I don’t laugh. I’ve got no context. Besides, the roar of a suped up engine is pushing a pair of headlights in my direction and I don’t know whether to zig or zag.
Screeching brakes make the decision for me. Skidding tyres squeal against tarmac and the silver Mercedes slides up to the curb with the precision of a champion line dancer.
“The fuck?”
Mickey shows off his penchant for understatement while the driver swings open his door, throws out a leg and manages to fall flat on his face.
I relax a little as the goof scrambles to his feet, slip my hand out from under my arm when he drops to the deack again. I try not to laugh but it’s impossible when the drunken dick catches his chin on the door of his cock extension and manages to lose a couple of teeth in the process.
I’m still laughing as he crawls through the gutter, climbs up the curb and finally manages something resembling a bipedal stance. The skinny fucker fixes his double glazed stare on me then opens his mouth and starts yammering.
I don’t catch a word of what he says, but I can see he’s spitting silver spoons even though they’re dipped in something that could start fires.
“Look mate, I can’t let you in,” I say, holding out a hand and trying to be nice.
“Why don’t you go home? Sleep it off? Maybe give the missus a good spank.”
The guy’s attitude magnifies by about a thousand. His pointed nose rises toward the storm clouds and his massive, spectacle-stretched eyes spring wide enough to cover the street. I can see I’ve made a bad choice of words, even without Mickey standing next to me saying:
“Uh, bruv.”
I must be getting sloppy in my old age because I don’t expect the stinking drunk to move so fast. I barely see him cross the distance to Mickey. I keep my hands off my gat and my mouth shut because although he’s gutless I’ve seen Mickey take down blokes twice his size when he’s forced into a corner.

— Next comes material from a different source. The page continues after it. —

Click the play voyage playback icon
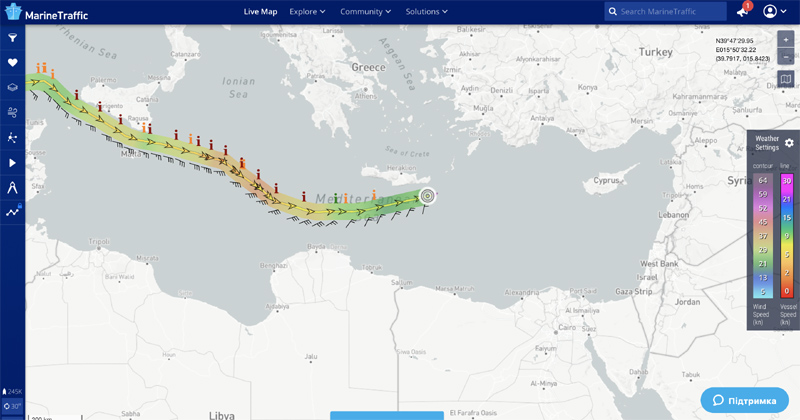This screenshot has width=800, height=420. point(13,162)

I get an inkling something’s not right when Mickey starts screaming. I know it's all gone to shit when his looping intestines hit the floor with a loud splat. I’m fucked if I know where the Poindexter pulled his knife from, but it makes no difference. All of a sudden I’m back in Helmand. The rain’s gone. The sun’s cooking my brains and Mickey Teeth’s getting done by The Muj.
On damaged instincts, I shove my hand under my arm and drag the shooter into play. The guy’s so busy carving Mickey up for Eid it takes nothing to draw a bead on his gurning mug. Smooth as a greased viper, I pull the trigger and send his brains spraying over the rain-soaked floor and his shiny new Merc. At a guess, I’d say the spread was 80/20.